また、ダウンロードなどでゲットした著作物のとその使用に関して、「著作物」を「業務上電子計算機において使用する行為は、」「著作権を侵害する行為とみなす」(著作権法113条2項)ことができるという規定があることから、自己に著作権がない曲をMP3などに変換してアップされているものをゲットした場合でも、著作権侵害になりえる、との見解がある。 確かに、「業務上」とは継続して使用することを言い、一般に言う業務行為をしていなくても、日常的に電子計算機(パソコン、ワークステーション、スーバーコンピューター)を使っていれば、「業務上電子計算機において使用する行為」といえる。 しかし、著作権法113条2項で「著作物」と書いてある部分は、どの部分も「プログラムの著作物」と書いてある。とすれば、「プログラムの著作物」でない物ならば「業務上電子計算機において使用」しても、著作権侵害にはならない、と解する。 そこで、曲をデータファイル(MP3など)に変換したものが「プログラムの著作物」といえるのかどうかが問題となる。 この点「プログラム」(著作権法2条1項10号の2)とは、コンピュータを機能させて、創作的な表現(文学・学術・美術・音楽)の結果を得ることができるように、コンピュータに指令を出すように作られたもの、と解する。また「著作物」(著作権法2条1項1号)とは、文学・学術・美術又は音楽の範囲に属する、思想又は感情を創作的に表現したものを言う。

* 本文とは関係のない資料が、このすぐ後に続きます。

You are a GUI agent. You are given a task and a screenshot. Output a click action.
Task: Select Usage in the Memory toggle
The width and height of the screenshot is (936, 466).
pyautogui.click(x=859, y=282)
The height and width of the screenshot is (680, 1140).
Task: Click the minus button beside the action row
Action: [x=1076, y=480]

よって「プログラムの著作物」とは、コンピュータに創作的な表現を出力させる指令を出すもの専用の、「思想又は感情を創作的に表現したもの」を言う、と解する。 つまり音楽に限定して書けば、曲のデータファイルを再生できるプログラム用の、「思想又は感情を創作的に表現したもの」を言う、と解する。 そこで、「思想又は感情を創作的に表現したもの」に、MP3ファイルのようなデータファイルも含めるのかが問題となる。 データファイルとは、簡単にいえば文字が羅列したファイルである。羅列された文字それ自体は、「思想又は感情を創作的に表現したもの」とはいい難い。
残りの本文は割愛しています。